There is no ‘shoulders back, heads up' nowadays. No ‘keep calm and carry on'. Just ‘me, me, me' - as exemplified by research conducted earlier this year by The Times, in which just 11 per cent of Gen Z (young adults aged 18-27) said they would be willing to fight for their country. Yesterday, it finally admitted a ‘lapse' in what it described as ‘our usual high editorial standards' for failing to challenge the prince on his claim that he is the victim of a ‘good old-fashioned establishment stitch up'.

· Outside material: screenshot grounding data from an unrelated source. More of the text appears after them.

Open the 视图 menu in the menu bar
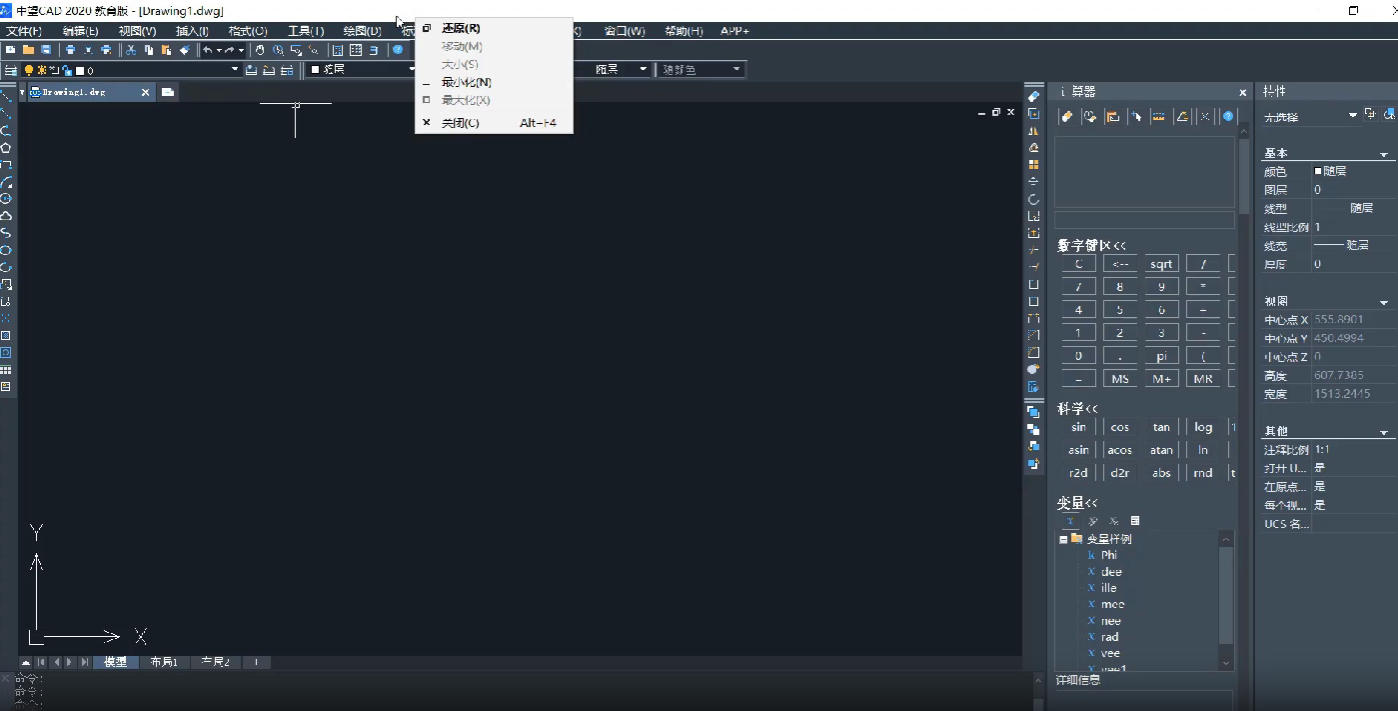This screenshot has width=1398, height=711. click(x=139, y=31)

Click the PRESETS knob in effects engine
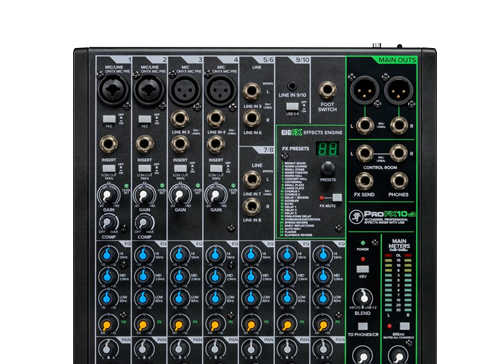click(x=328, y=168)
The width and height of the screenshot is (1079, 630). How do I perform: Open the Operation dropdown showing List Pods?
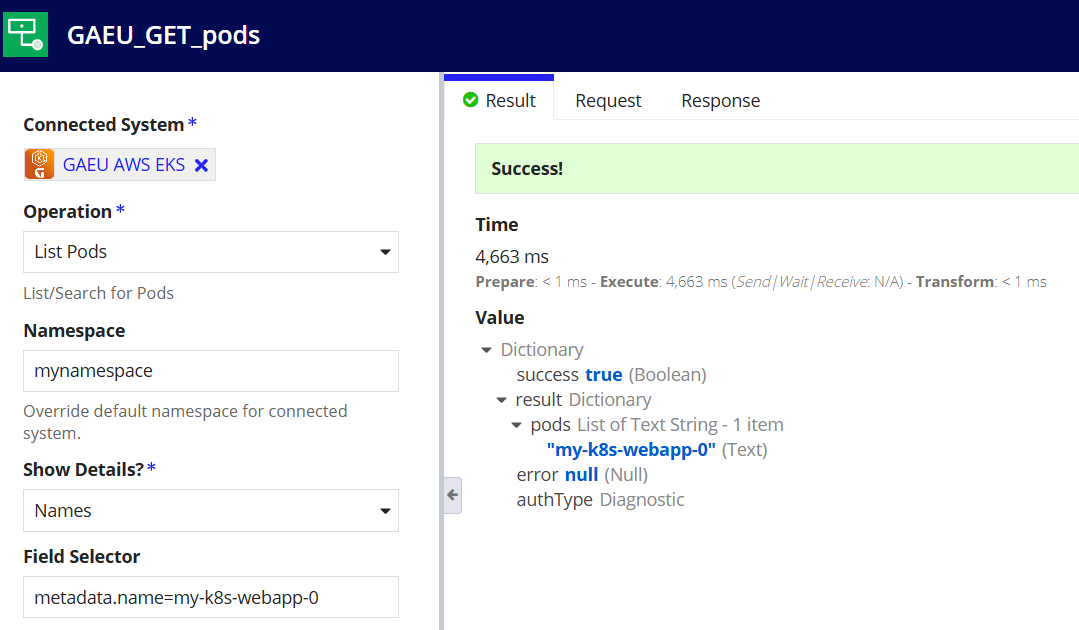coord(211,252)
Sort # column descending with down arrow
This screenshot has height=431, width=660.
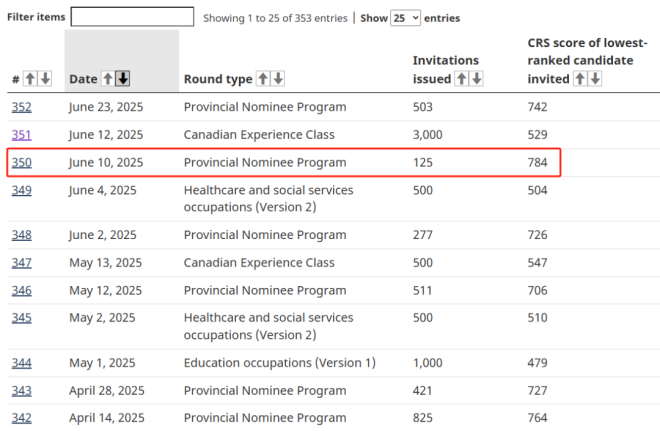pyautogui.click(x=45, y=79)
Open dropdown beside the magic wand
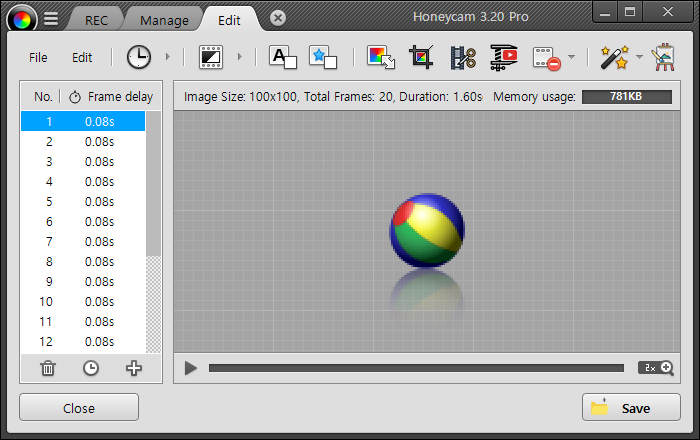Viewport: 700px width, 440px height. (x=639, y=57)
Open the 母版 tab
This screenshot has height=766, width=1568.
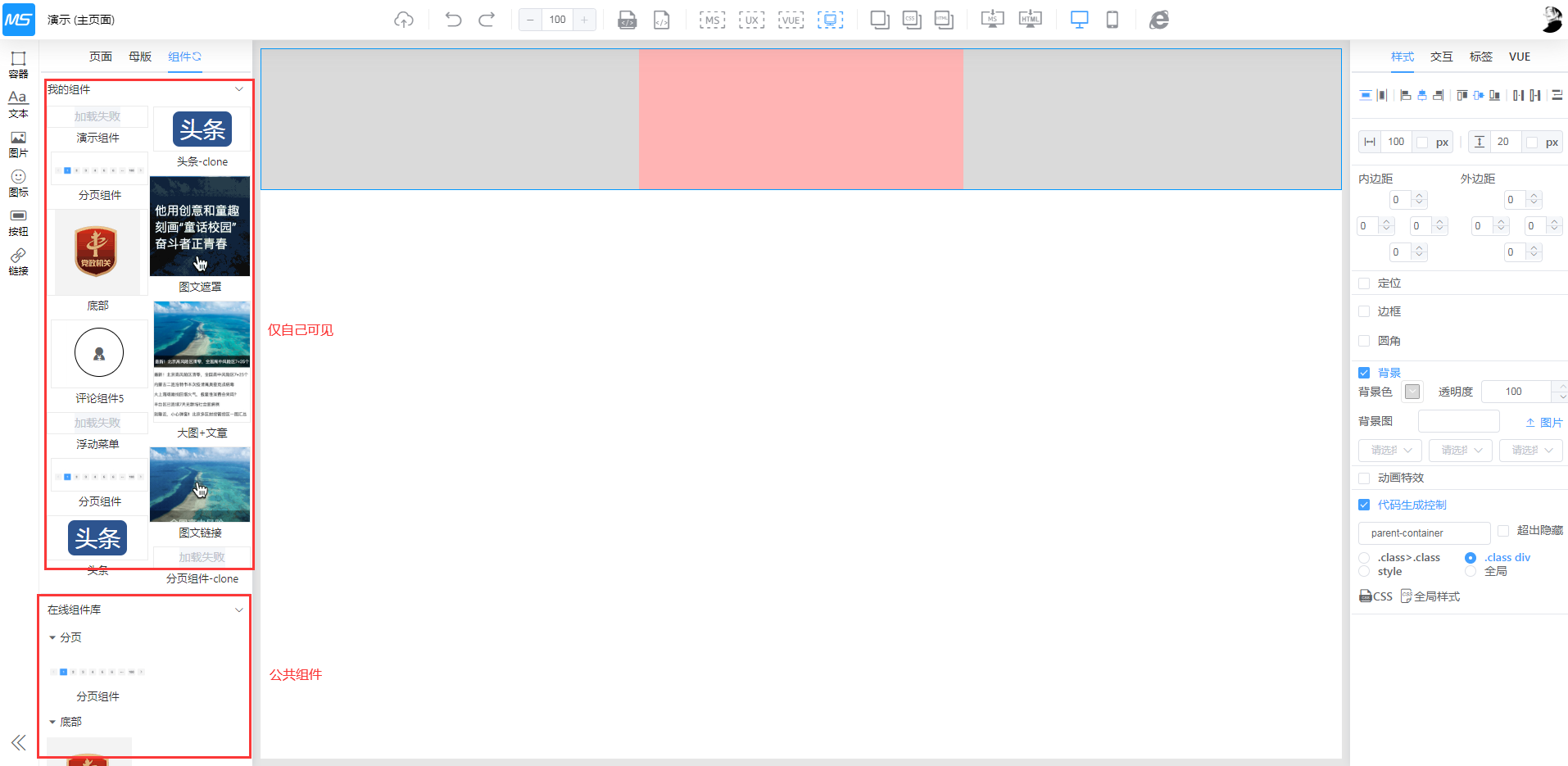[140, 57]
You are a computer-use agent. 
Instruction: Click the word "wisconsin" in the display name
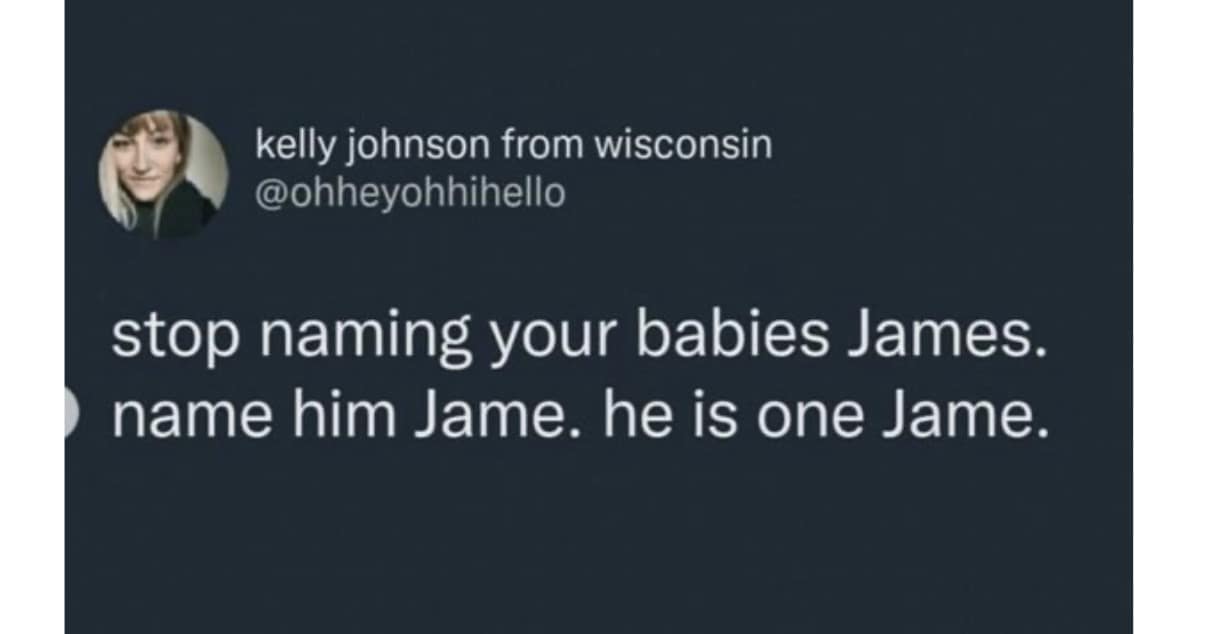point(683,146)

If only. These days the ‘establishment' couldn't be trusted to sew on a bloody button. But for all the jollity, all the smiles and uplifting stories, I could not escape a nagging sense of sadness. A bitter feeling that it was all just a veneer, a performance rather than a true expression of solidarity. This, let us not forget, is supposed to be a prince of the realm. A man whose sense of duty and gratitude to the nation that gave him everything - status, a privileged education, gilded opportunity, a lavish wedding, homes, baubles, you name it, was such that he found even performing the most basic royal duties far too onerous and tiring, instead preferring to fabricate a pathetic victim narrative to justify his spectacular dereliction of duty.
And just as a reminder of the absolute agony he's suffering, his tin-eared idiot of a wife posted a picture of him and their two children with their backs to the camera, enjoying their not-so-hard-earned ‘freedom' in an idyllic garden. Watching the Red Arrows, seeing the faces of the crowd, listening to the stories of the veterans, I felt a sense of wistful longing for a nation, a people, a spirit and, above all, a clarity of purpose that I fear no longer exists. And may never exist again.
How many of them will play their part in ridding the world of a true evil? How many will stand up for what's good and right, regardless of their own sacrifice? How many will still rise to their feet, Online Writing 5th Grade Teacher two years shy of their 100th birthdays, to salute the marching band? They have little or no sense of national identity, ‘nation' being a dirty word. They are far more interested in identity politics, such as trans issues and questions of race and so-called white privilege.
The only thing they really seem to care about is how they come across on social media - a kind of ‘does my virtue look big in this?' mentality. How they ever managed to go on to live anything even resembling a normal existence is a mystery to me. But somehow, they did. They knew the value of life, you see, esl website understood how precious and precarious it is.